Similarly, enzymatic digestion of proteoglycans using trypsin or plasmin increased fiber alignment throughout the vitreous body (Figs. 5, 6). At the microstructural level, high-resolution electron microscopy imaging showed increased alignment of linear fibers due to the loss of the circular globules that were originally attached to these fibers (Fig. 4). These results suggest that proteoglycan loss results in increased structural anisotropy and exposure of vitreous fibers, which could predispose them to later agglomeration. Importantly, however, our QPLI data show that increases in fiber alignment are not homogeneous throughout the vitreous. For example, in the equatorial vitreous, where fiber alignment is strongest in controls (Fig. 2A), fiber alignment slightly increases in plasmin and trypsin-treated vitreous relative to controls, but this change is small and not statistically significant (Fig. 8, bottom row). On the other hand, in the two regions with lower initial retardation, fiber alignment increased approximately 2-fold in the anterior and 3-fold in the posterior vitreous (Fig. 8, second and third rows).

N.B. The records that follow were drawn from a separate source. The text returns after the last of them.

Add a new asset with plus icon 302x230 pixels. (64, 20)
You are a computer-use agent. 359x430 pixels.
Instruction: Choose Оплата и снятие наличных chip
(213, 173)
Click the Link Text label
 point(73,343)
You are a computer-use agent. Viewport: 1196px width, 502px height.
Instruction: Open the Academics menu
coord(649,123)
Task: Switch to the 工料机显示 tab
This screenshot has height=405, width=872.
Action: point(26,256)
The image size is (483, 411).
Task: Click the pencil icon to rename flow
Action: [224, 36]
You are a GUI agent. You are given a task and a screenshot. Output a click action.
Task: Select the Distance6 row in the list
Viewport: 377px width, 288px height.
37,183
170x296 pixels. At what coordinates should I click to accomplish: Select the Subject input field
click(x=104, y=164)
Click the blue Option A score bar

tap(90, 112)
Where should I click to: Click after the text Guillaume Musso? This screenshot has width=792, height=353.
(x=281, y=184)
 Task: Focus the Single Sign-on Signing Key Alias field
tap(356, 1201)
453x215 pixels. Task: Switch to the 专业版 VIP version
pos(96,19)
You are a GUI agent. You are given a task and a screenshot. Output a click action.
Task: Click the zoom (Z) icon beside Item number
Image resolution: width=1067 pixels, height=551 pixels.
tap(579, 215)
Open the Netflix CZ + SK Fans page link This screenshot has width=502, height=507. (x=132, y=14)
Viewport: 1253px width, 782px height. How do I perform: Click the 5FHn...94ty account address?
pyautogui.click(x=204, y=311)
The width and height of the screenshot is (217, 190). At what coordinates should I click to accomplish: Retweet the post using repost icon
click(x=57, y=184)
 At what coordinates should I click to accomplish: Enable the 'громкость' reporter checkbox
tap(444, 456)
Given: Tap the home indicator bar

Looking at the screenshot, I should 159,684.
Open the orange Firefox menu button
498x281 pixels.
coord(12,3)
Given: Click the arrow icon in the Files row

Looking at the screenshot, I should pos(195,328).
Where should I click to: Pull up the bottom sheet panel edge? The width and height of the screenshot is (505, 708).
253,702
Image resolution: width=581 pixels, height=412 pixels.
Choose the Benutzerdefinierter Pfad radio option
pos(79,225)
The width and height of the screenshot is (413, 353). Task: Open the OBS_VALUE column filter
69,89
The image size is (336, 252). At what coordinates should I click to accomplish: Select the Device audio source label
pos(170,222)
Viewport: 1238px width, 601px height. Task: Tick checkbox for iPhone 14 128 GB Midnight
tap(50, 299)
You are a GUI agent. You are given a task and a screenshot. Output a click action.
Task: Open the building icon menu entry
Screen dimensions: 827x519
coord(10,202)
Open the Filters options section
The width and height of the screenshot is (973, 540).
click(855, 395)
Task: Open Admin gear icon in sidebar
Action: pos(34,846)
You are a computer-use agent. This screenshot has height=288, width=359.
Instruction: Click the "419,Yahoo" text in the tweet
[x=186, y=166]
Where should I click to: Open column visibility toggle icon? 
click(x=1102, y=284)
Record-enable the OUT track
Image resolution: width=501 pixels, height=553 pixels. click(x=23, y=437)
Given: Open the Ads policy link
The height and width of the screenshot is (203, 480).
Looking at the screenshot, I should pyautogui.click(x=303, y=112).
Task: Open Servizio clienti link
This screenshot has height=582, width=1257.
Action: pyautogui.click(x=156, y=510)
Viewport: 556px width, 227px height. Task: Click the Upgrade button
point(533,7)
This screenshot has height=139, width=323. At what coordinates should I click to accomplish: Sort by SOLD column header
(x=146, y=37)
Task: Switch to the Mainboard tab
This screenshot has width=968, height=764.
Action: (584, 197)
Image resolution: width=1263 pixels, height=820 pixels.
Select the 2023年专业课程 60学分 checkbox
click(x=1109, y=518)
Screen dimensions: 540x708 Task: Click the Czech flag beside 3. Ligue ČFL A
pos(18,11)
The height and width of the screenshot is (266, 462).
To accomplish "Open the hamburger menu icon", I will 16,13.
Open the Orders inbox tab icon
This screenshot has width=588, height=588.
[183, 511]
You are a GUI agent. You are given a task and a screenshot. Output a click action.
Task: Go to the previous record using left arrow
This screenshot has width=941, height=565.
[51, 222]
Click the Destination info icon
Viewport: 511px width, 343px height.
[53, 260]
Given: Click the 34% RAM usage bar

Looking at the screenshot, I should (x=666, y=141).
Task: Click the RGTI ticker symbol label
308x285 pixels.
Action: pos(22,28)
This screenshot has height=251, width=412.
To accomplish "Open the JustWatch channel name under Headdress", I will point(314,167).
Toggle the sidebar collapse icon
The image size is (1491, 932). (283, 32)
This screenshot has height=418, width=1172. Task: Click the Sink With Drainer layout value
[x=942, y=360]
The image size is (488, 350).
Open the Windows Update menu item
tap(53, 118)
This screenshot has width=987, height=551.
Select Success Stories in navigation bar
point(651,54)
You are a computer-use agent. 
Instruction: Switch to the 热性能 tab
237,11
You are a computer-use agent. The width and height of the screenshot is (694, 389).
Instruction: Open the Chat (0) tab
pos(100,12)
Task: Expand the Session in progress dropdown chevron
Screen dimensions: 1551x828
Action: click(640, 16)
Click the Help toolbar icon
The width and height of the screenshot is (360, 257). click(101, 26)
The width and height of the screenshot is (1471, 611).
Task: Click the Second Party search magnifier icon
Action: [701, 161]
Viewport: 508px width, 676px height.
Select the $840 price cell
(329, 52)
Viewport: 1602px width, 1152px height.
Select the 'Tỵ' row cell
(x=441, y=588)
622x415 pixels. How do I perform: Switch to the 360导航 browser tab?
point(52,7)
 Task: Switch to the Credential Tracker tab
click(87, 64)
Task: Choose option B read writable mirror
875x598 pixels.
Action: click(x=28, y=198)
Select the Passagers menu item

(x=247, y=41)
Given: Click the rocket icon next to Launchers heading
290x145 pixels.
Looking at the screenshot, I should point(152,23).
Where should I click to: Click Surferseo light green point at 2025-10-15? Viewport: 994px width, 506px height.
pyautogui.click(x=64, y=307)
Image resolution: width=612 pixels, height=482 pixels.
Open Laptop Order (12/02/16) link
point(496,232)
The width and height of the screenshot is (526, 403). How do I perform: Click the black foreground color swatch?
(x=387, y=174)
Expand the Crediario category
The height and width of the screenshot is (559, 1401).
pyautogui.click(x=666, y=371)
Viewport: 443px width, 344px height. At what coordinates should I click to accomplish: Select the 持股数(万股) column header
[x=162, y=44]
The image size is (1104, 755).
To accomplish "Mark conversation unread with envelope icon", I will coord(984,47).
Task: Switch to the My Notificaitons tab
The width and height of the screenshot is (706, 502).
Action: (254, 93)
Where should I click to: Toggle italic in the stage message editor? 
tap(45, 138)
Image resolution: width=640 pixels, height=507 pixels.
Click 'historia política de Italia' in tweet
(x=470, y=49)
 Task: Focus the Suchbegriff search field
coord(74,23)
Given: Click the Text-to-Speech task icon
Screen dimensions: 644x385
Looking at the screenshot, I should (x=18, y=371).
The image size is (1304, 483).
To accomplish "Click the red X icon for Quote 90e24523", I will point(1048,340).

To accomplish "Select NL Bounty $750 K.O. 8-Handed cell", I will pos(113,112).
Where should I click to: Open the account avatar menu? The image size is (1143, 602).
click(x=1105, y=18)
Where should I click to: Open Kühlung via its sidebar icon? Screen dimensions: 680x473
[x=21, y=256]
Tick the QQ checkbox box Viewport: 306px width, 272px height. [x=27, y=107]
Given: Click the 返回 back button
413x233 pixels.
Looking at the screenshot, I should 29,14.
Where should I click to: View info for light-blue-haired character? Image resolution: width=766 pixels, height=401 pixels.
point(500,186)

The disproportionate increase in fiber alignment in this experiment, especially transverse to the posterior vitreoretinal interface, provides potential insight into the mechanism of vitreoretinal traction in humans. First, age-related loss of collagen-II spacing molecules, such as proteoglycans, reduces the elasticity of the vitreous.1 As the vitreous is degraded, the vitreous remains attached to the posterior retina at sites where adhesion is stronger (e.g., at the macula or the optic disc). This increases collagen fiber alignment in these regions as fibers are pulled together at an orientation transverse to the adhesive site. We speculate that the net result of these structural changes would be an increase in vitreoretinal traction in the affected region. 
Clinical Implications
Plasmin is a nonspecific serine protease in the same class of enzymes as trypsin, which cleaves peptide bonds after the basic residues arginine and lysine. Because of this ubiquity, plasmin degradation plays a role in many physiological processes, including angiogenesis, embryogenesis, wound healing, tumor cell invasion, and extracellular matrix remodeling.47 Hence, it is reasonable that plasmin caused significant fiber remodeling throughout the vitreous (Fig. 7) and that these changes were similar to those induced by trypsin (Figs. 5, 8). Global effects of plasmin on the vitreous body outside the vitreoretinal interface have been reported elsewhere. Sebag et al.48 showed enhanced nanosphere diffusion in the vitreous after treatment with microplasmin (a shorter version of plasmin with the same proteolytic domain; now called ocriplasmin). Moreover, increased oxygen content in the vitreous body and in the lens after plasmin or microplasmin treatment has been reported by a number of investigators,4951 results indicative of increased vitreous liquefaction and enhanced intravitreal transport between the retina and the lens.39,52 
Often, ocriplasmin substrates are cited as “fibronectin and laminin, components of the vitreoretinal interface,”27 but as noted by Bishop,31 it is unclear whether laminin and fibronectin are directly involved in vitreoretinal adhesion. Our results support a nonspecific mechanism of plasmin vitreolysis where proteoglycan digestion reduces the elasticity of the vitreous1 and aligns remaining vitreous fibers. Due to local differences in vitreoretinal adhesion strength53 and sample geometry, proteoglycan degradation causes spatially varying changes in fiber organization (Figs. 5, 7), with alignment increased most significantly in the posterior vitreous at an orientation transverse to the vitreoretinal interface (Fig. 8). From these data, we speculate that, in cases of persistent vitreoretinal adhesion, vitreous shrinkage and increased fiber alignment at the vitreoretinal interface could lead to increased mechanical traction. Such a result may be beneficial in the management of small tractions, where the combined effects of the enzyme liquefying and pulling the vitreous gel away from the retina may be sufficient to release the adhesion. However, in stronger, larger surface area adhesions, this study predicts that enzymatic vitreolysis could exacerbate existing symptoms if the traction does not release after treatment. 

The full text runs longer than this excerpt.